We know that the equality holds for $n = n_0$. Now take an arbitrary positive integer $n$, and write it "in base $n_0$," i.e., in the form $$ n = a_0 + a_1n_0 + a_2n_0^2 + \cdots + a_kn_0^k, $$ with $k\geq 0$, $0\leq a_i < n_0$, and $a_k\neq 0$. Now taking absolute values, we get \begin{align*} |n| & = |a_0 + a_1n_0 + a_2 n_0^2 + \cdots + a_kn_0^k| \\ & \leq |a_0| + |a_1| |n_0| + |a_2| |n_0|^2 + \cdots + |a_k| |n_0|^k \\ & = |a_0| + |a_1| n_0^\alpha + |a_2| n_0^{2\alpha} + \cdots + |a_k| n_0^{k\alpha}. \end{align*} Since we chose $n_0$ to be the smallest positive integer whose absolute value was greater than $1$, we know that $|a_i| \leq 1$, so that we get \begin{align*} |n| & \leq |a_0| + |a_1| n_0^\alpha + |a_2| n_0^{2\alpha} + \cdots + |a_k| n_0^{k\alpha} \\ & \leq 1 + n_0^\alpha + n_0^{2\alpha} + \cdots + n_0^{k\alpha} \\ & = n_0^{k\alpha}(1 + n_0^{-\alpha} + n_0^{-2\alpha} + \cdots + n_0^{-k\alpha} ) \\ & = n_0^{k\alpha} \sum_{i=0}^k n_0^{-i\alpha} \\ & \leq n_0^{k\alpha} \sum_{i=0}^\infty n_0^{-i\alpha} \textbf{ (why is this not strict?)} \\ & = n_0^{k\alpha} \frac{1}{1 - n_0^{-\alpha}} = n_0^{k\alpha} \frac{n_0^\alpha}{n_0^\alpha - 1}. \end{align*} Since $n_0^\alpha > 1$, we have that $C:= n_0^\alpha/(n_0^\alpha - 1) > 0$, and $$ |n| \leq C n_0^{k\alpha} \leq Cn^\alpha. $$ To see why we were able to tack on $Cn^\alpha$, just look at the expansion of $n$ "in base $n_0$" to see that $n_0^k \leq n$. The above formula applies for every positive integer $n$, and thus letting $n$ and $m$ be any positive integers, we can apply the formula to $n^m$, \begin{align*} |n^m| & \leq C n^{m\alpha} \\ |n| & \leq \sqrt[m]{C} n^\alpha . \end{align*} If we leave $n$ fixed and let $m$ become arbitrarily large, then since $C>0$ is fixed, we see that $\sqrt[m]{C}$ becomes arbitrarily close to $1$, and thus the above inequality implies that $|n| \leq n^\alpha$.

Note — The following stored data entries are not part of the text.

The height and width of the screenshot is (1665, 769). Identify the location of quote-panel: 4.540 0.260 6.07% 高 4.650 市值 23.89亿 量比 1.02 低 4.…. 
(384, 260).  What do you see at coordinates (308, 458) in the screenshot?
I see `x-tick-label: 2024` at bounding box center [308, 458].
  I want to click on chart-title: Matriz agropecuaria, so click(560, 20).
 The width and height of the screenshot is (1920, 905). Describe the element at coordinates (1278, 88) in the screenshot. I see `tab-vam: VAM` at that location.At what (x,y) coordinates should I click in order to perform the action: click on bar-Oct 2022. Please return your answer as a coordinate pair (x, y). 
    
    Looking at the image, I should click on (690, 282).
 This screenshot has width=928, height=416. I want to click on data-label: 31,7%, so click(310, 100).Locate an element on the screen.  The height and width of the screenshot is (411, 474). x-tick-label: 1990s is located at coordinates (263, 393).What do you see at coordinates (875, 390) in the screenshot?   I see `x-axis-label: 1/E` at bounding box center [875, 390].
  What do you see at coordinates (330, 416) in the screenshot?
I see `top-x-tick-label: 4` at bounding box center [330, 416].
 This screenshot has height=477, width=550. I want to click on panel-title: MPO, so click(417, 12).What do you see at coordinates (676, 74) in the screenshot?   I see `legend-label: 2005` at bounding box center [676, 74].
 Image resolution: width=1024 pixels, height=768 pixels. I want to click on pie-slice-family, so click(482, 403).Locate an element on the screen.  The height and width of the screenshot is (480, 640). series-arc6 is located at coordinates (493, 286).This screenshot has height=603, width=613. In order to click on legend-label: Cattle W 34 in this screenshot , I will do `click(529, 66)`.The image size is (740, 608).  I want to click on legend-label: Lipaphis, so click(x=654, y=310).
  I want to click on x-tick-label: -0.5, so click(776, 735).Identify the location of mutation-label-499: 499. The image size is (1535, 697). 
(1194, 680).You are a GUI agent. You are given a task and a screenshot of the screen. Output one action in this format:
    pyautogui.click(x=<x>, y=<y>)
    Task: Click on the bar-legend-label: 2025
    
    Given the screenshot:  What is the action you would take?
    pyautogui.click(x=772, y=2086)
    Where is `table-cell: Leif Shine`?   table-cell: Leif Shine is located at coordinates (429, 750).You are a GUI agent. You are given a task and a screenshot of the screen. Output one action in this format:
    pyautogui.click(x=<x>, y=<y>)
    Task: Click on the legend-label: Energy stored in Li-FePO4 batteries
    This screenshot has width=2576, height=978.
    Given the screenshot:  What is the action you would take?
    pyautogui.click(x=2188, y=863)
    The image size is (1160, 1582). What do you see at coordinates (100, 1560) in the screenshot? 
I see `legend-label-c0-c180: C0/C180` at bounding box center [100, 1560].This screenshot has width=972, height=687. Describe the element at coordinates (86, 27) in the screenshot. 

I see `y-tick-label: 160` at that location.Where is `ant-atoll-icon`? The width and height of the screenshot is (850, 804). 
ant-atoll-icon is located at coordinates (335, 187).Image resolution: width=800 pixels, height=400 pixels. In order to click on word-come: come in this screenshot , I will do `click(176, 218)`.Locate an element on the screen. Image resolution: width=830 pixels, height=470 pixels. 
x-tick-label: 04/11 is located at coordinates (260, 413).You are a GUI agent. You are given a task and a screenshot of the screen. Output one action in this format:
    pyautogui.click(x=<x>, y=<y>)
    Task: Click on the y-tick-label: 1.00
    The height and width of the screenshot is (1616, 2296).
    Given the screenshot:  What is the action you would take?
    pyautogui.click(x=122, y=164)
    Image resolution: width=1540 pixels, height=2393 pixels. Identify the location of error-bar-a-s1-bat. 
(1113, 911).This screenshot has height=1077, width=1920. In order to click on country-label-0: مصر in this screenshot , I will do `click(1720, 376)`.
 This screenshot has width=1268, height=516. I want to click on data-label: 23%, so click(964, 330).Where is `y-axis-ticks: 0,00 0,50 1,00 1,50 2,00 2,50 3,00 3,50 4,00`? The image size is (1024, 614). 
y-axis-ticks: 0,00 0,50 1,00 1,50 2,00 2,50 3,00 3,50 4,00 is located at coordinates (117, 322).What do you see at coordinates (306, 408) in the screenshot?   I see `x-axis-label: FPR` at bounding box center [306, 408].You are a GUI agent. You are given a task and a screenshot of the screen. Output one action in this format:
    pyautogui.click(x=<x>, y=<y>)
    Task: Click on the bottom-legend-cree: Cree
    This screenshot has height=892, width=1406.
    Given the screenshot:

In the second part of this proof, Gouvea goes on to show that $|n| \geq n^\alpha$, and then he is able to conclude that $|n| = n^\alpha$. Thus, it is essential that in the excerpt above, we find that $|n| \leq n^\alpha$. However, since the terms of the sum $\sum_{i=0}^\infty n_0^{-i\alpha}$ are each nonnegative, I think it must be that $\sum_{i=0}^k n_0^{-i\alpha} < \sum_{i=0}^\infty n_0^{-i\alpha}$, and thus $$ n_0^{k\alpha} \sum_{i=0}^k n_0^{-i\alpha} < n_0^{k\alpha} \sum_{i=0}^\infty n_0^{-i\alpha}, $$ contradicting the step in Gouvea's proof. Is my logic or my reading of his proof wrong?
I just realized that since I can say $C > 1$, the proof still works even with a strict inequality: we end up with \begin{align*} |n^m| & < C n^{m\alpha} \\ |n| & < \sqrt[m]{C} n^\alpha . \end{align*} If we leave $n$ fixed and let $m$ become arbitrarily large, then since $C>1$ is fixed, we see that $\sqrt[m]{C}$ becomes arbitrarily close to $1$ from above, and thus the above inequality implies that $|n| \leq n^\alpha$.